Von welchem Streit redest du? Ehrlich gesagt: Ich habe die Einladung aus
Neugierde angenommen. Dieses Symposion von Sängern hat einen großen Reiz; mehr
noch Hermanns Vorhaben, mitten im Bruderkrieg eine deutsche Dichtung zu schaffen. Das könnte mir wirklich gefallen, diese Einheit
aller Sänger. Aber bin ich denn der Einzige, dem seine Rede imponiert hat?«
»Nein. Aber du bist der Einzige, der nicht Hoch! gerufen hat, als wir auf sein Wohl tranken.«
»Das ist dir aufgefallen? Beachtlich. – Ja, ich bin halt eine
wahrheitsliebende Haut und kann mich schwer verbiegen: So sehr hat mich Hermann
noch nicht beeindruckt, dass ich ihn höher preise als meinen eigenen
Dienstherrn. Unbestritten der größte der deutschen Fürsten … Du musst zugeben, du hättest auch etwas weniger dick auftragen können.«
»Er ist der Größte!«, rief Walther entrüstet. »Über ihm ist nur der
Kaiser!«
»Du kannst dein Loblied beenden, Walther. Hermann hat den Saal
verlassen, und ich glaube kaum, dass er sein Ohr an die andere Seite dieser
Eichentür gepresst hält, um zu hören, wie wir über ihn sprechen.«
»Es reicht jetzt«, hüstelte Reinmar, aber es hätte mehr gebraucht,
die beiden Streithähne zu trennen.
»Ich preise Hermann auch ohne Zeugen, jederzeit und überall«,
insistierte Walther.
»Wie du seinerzeit Leopold von Österreich gepriesen hast, als du
noch bei ihm in Sold standst?
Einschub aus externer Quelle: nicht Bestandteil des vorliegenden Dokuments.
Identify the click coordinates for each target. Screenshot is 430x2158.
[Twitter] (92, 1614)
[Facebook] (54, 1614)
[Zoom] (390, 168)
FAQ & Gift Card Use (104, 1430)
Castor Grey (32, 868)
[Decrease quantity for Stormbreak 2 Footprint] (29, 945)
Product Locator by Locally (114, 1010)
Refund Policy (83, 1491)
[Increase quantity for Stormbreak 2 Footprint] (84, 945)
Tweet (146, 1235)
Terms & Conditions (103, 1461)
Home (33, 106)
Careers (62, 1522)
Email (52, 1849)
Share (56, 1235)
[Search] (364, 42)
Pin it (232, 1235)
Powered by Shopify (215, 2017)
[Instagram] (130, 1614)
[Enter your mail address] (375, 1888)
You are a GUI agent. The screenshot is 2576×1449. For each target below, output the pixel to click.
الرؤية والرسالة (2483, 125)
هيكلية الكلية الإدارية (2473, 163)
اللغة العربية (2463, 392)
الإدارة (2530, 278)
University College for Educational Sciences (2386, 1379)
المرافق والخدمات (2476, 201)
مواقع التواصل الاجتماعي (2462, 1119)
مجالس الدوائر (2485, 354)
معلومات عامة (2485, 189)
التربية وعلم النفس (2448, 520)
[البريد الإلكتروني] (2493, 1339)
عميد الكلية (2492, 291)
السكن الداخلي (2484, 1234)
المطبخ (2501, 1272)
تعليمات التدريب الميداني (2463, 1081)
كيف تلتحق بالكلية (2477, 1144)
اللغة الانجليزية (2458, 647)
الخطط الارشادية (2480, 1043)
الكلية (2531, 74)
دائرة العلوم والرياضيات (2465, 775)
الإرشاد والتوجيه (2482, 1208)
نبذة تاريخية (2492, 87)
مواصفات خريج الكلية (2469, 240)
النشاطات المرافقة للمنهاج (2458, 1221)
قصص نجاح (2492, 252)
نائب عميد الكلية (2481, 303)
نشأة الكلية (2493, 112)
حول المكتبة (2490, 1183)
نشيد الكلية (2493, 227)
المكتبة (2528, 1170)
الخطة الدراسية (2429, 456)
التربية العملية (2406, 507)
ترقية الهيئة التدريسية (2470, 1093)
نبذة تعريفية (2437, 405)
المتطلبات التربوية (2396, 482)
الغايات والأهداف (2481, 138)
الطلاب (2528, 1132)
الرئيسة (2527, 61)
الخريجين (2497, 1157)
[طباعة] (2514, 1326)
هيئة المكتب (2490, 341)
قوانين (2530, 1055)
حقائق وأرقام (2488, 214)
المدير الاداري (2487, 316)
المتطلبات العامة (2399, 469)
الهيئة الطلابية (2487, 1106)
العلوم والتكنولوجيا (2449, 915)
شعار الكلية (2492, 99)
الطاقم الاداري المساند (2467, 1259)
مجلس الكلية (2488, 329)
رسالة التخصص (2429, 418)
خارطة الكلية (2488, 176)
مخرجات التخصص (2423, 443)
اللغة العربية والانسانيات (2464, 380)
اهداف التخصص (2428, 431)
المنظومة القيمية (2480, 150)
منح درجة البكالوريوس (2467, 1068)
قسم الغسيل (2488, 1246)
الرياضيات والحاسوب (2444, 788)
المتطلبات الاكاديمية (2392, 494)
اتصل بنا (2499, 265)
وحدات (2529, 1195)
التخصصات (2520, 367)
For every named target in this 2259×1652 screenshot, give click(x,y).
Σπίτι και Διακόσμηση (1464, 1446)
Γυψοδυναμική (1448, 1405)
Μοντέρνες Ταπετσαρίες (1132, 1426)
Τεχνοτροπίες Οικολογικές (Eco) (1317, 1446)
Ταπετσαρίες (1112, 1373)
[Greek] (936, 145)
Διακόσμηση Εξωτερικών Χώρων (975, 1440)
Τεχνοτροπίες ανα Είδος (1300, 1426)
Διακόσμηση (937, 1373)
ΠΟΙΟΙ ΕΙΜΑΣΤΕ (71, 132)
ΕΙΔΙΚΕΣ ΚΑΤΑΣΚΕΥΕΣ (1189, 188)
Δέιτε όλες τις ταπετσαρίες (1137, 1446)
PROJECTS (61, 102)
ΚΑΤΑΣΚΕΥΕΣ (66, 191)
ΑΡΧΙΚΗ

Nur drei Dinge bedeuten dir etwas, hast du damals
gesungen: die Gnade Gottes, die Liebe der Frauen und die Gunst Leopolds. –
Schon vergessen, wie wir in Ichtershausen mit spitzer Zunge über den Landgrafen
gespottet haben, dass es König Philipp eine wahre Freude war? Und zwei Jahre
später sitzt du hier und trinkst seinen Wein und singst seine Weise. Du hast
dich sogar zum Lehnsmann machen lassen, mein Gott, hast dich kaufen lassen!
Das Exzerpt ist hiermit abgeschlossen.